С кем мы имеем дело: с бесстрашным возлюбленным, не побоявшимся ради великой любви поставить на кон всё? Или его поступки свидетельствуют о том, что этот жалкий человек вконец запутался и утратил чувство реальности, что у него помутился рассудок?

В одном отношении Руал Амундсен точно потерял связь с действительностью. Он считает, что пришла пора швыряться деньгами на манер богачей, однако не проходит и года, как он должен выпрашивать у государства очередные сотни тысяч. Впрочем, поразительнее всего его надежды на поступление новых средств. Книгу, доходы от которой должны были пополнить денежные резервы экспедиции, он отдает для образования семейного фонда, причем с расчетом на совершенно нереальные цифры продаж. Вымененные им чайки оцениваются то ли в 20–30 крон штука, то ли в 50 тысяч крон штука… кто знает? Руал пытается компенсировать травмы от ударов судьбы принятием желаемого за действительное.

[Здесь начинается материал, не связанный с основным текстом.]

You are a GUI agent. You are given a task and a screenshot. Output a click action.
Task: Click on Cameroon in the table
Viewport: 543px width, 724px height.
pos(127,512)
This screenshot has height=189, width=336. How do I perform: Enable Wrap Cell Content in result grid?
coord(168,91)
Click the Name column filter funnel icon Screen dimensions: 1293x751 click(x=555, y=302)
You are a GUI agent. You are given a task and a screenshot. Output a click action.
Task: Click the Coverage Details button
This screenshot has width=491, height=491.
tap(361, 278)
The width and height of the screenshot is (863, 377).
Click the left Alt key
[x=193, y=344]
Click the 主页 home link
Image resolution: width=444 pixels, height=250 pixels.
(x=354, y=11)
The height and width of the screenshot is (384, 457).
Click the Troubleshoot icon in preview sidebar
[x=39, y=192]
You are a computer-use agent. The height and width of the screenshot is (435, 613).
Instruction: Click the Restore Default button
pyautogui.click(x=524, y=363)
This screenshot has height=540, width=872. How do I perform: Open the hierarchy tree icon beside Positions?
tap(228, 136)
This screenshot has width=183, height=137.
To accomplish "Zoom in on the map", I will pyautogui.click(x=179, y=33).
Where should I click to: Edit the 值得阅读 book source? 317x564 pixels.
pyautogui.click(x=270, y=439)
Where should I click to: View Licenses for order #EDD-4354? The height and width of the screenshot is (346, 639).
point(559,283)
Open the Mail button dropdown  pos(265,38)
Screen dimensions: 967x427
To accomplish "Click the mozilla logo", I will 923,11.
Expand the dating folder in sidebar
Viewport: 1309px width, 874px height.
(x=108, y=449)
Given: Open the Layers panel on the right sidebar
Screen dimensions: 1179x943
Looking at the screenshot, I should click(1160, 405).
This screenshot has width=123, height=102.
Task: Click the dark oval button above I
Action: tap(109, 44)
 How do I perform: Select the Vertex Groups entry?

Что касается счастья, здесь иллюзии потерпели крах. Телеграмма от Леона расставила всё по местам. Счастье было там, где ему и надлежало быть, — в Лондоне. А полярник цеплялся за будущее решение, не желая понять, что оно давным-давно принято…

И все же Руал Амундсен не сдается. Он просто вернулся к началу и теперь будет снова покорять Северный полюс и Богиню. У него надорвано сердце, его бросила команда, но он продолжает идти тем единственным курсом, которым должен. Полярный путешественник возвращается в ледовую пустыню, потому что хочет «добороться до конца».

Он кладет к ее ногам сорок добытых медведей… и посылает на родину стаю розовых чаек…

Глава 28

КАКОНИТА АМУНДСЕН

«Пройдя Северо-Восточным проходом туда, где мы стоим сейчас на якоре, — пишет в дневнике Амундсен, миновав Берингов пролив, — я сомкнул этот путь с путем, каким шел по Северо-Западному проходу в 1906 году, и таким образом впервые совершил кругосветное плавание по Ледовитому океану. В наш век всяческих рекордов это может представлять некоторый интерес».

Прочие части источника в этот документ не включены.